The Epik data breach occurred in September and October 2021, targeting the American domain registrar and web hosting company Epik. The breach exposed a wide range of information including personal information of customers, domain history and purchase records, credit card information, internal company emails, and records from the company's WHOIS privacy service. More than 15 million unique email addresses were exposed, belonging to customers and to non-customers whose information had been scraped. The attackers responsible for the breach identified themselves as members of the hacktivist collective Anonymous. The attackers released an initial 180 gigabyte dataset on September 13, 2021, though the data appeared to have been exfiltrated in late February of the same year. A second release, this time containing bootable disk images, was made on September 29. A third release on October 4 reportedly contained more bootable disk images and documents belonging to the Texas Republican Party, a customer of Epik's.

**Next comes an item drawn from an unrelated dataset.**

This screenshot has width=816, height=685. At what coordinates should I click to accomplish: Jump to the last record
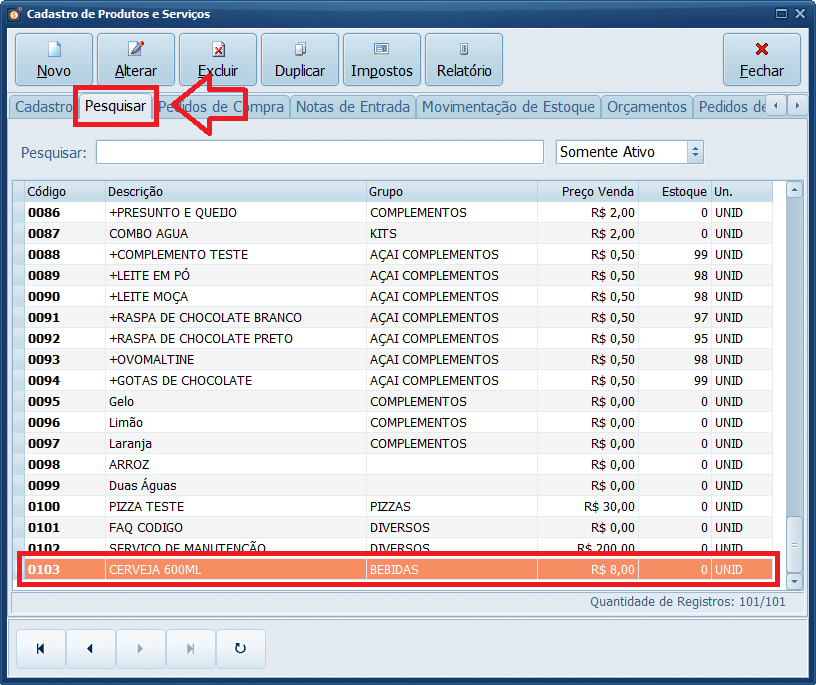pos(190,648)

Epik is known for providing services to websites that host far-right, neo-Nazi, and other extremist content. Past and present Epik customers include Gab, Parler, 8chan, the Oath Keepers, and the Proud Boys. The hack was described as "a Rosetta Stone to the far-right" because it has allowed researchers and journalists to discover links between far-right websites, groups, and individuals. Distributed Denial of Secrets (DDoSecrets) co-founder Emma Best said researchers had been describing the breach as "the Panama Papers of hate groups".

== Background ==

The Anonymous emblem

Anonymous is a decentralized international hacktivist collective that is widely known for its various cyber attacks against several governments and governmental institutions, corporations, and the Church of Scientology. Primarily active in the late 2000s and early 2010s, Anonymous' media profile diminished by 2018. The group re-emerged in 2020 to support the George Floyd protests and other causes.

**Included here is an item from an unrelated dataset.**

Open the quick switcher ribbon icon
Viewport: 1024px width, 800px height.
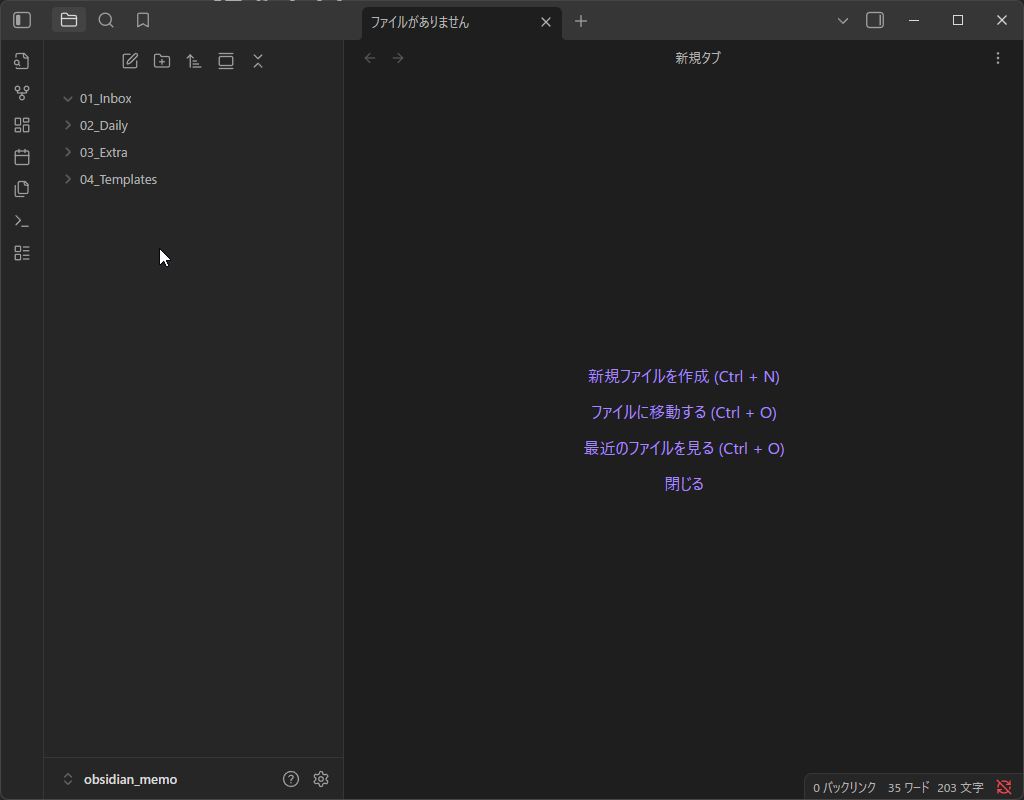click(22, 61)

In September 2021, Anonymous asked people to support "Operation Jane", an effort by the group to oppose the Texas Heartbeat Act, a six-week abortion ban that went into effect on September 1.

After being denied services by GoDaddy, on September 4, 2021, Epik began providing services to anti-abortion Texas Right to Life's "whistleblower" website ProLifeWhistleblower.com. The website provided a way to anonymously report suspected violators of the Texas Heartbeat act.

On September 6, 2021, Epik later took down the site after Epik determined the website had violated their terms of service by collecting private information about third parties. Service was restored service after a form was removed from the site.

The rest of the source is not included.